“Not like that,” I add quickly. “Not to leave. Just… my stuff’s still there. My whole life, really. I have to pack it up.”
Colt exhales, the kind of breath that carries weeks of tension. “Good,” he says. “’Cause I was starting to get real sick of pretending we were gonna say goodbye again.”
I nudge his thigh with mine. “You weren’t pretending all that hard.”
“I was trying, damn it.”
Maverick snorts.
A beat passes. Just enough for the weight of the future to settle in.
Colt leans forward, forearms resting on his knees. “I’ve been thinking,” he says, tone quieter now. “About what comes next.”
I turn to him, heart thudding. “Yeah?”
“I got the prize money from the championship. It’s a hell of a payout.” He looks between us. “And I’ve been talking to my folks. They’d sell us the farm.”
I blink. “Sell us the farm?”
He nods. “We’d have the space. Privacy. I know it’s not the same as what you planned. Slow compared to the city…”
“It’s perfect,” I say before he can finish. “I never belonged there anyway.”
Maverick shifts around to face us fully. “You serious?”
Colt’s eyes are steady. “Dead serious.”
Something swells in my chest. It’s not just relief but recognition. Like the three of us have been circling the same truth from different sides, and now we’re finally speaking it out loud.
“We could build something there,” I whisper. “Something real.”
Colt reaches for my hand. Maverick folds his fingers over mine from the other side.
For the first time in a long time, there’s no fear clawing at my ribs. No uncertainty in my chest.
Just peace.
Just them.
The lot’s mostly cleared now. Trucks are pulling out, trailers rattling behind them, kicking up dust and leftover adrenaline. Somewhere, someone calls a goodbye.
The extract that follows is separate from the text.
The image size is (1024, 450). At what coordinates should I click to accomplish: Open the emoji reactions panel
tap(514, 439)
A horn honks twice.
“We should go,” I murmur, but none of us moves.
Colt’s eyes drift toward me. “We really doing this?”
“Try and stop me,” Maverick replies, helping me down from the tailgate.
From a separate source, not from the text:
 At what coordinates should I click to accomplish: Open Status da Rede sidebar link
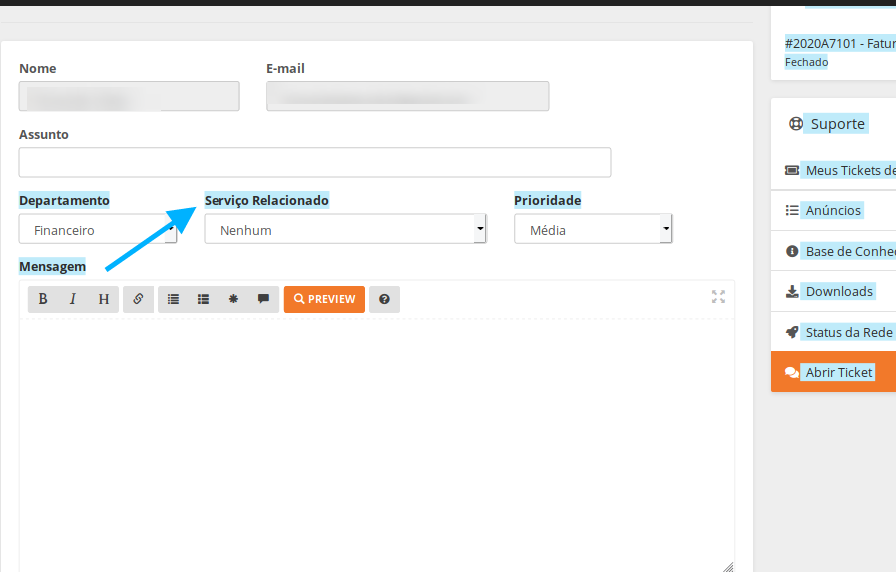(848, 332)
Colt tosses the last duffel into the bed. Maverick opens the truck door for me, and I climb into the middle seat where I belong between them.
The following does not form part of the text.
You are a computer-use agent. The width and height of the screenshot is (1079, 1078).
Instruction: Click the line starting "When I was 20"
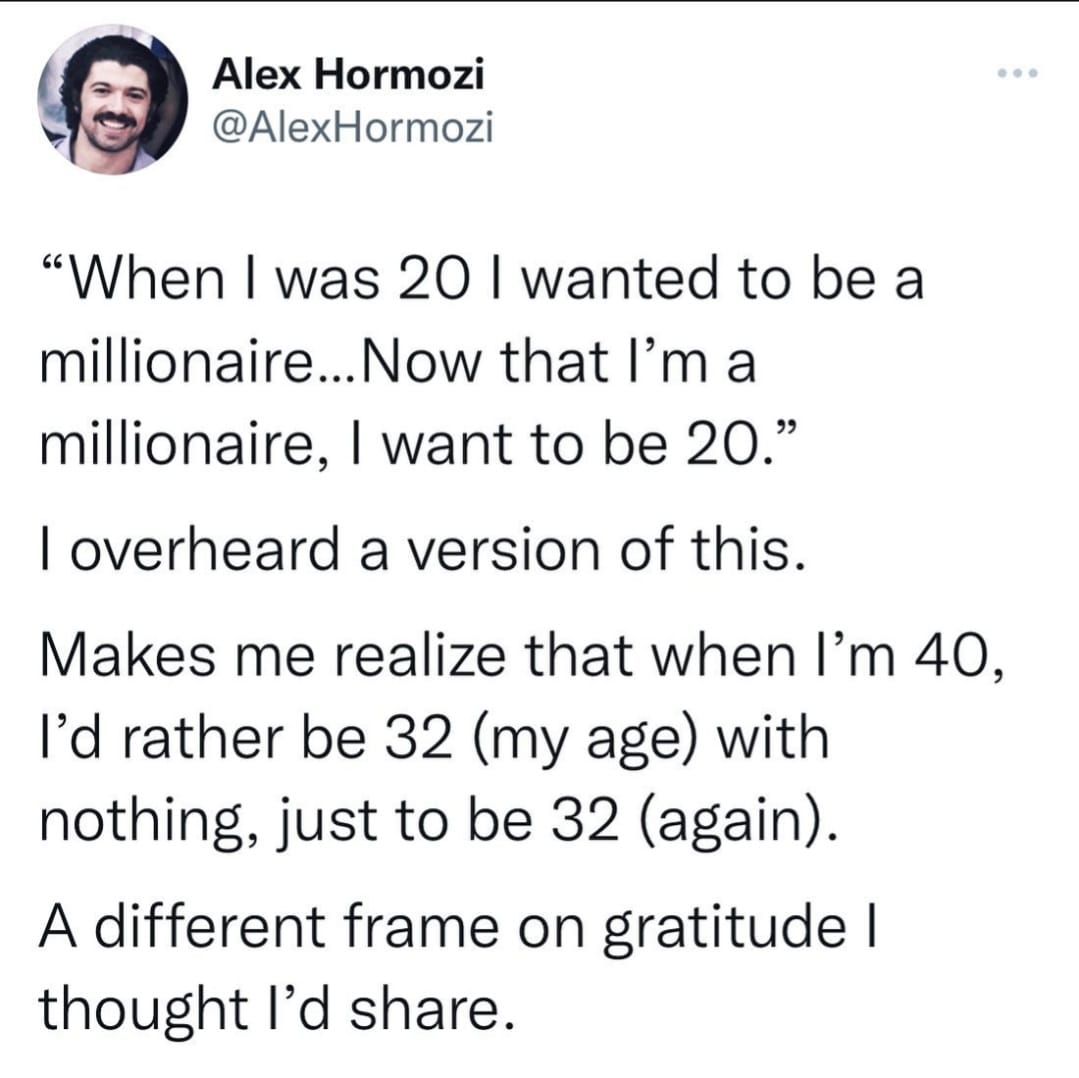[x=482, y=279]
I reach for the aux cord, brushing my fingers over the dial. “Same road,” I say, glancing at them both. “But we’re not who we were at the start of it.”
Colt leans across me and kisses Maverick’s jaw. “Thank fuck for that.”
Maverick starts the engine, and the hum of it vibrates through my ribs. Colt’s hand settles on my thigh. Mine stays in Maverick’s.
The dust in the rearview mirrors fades.
All I can think is that I’m not afraid anymore.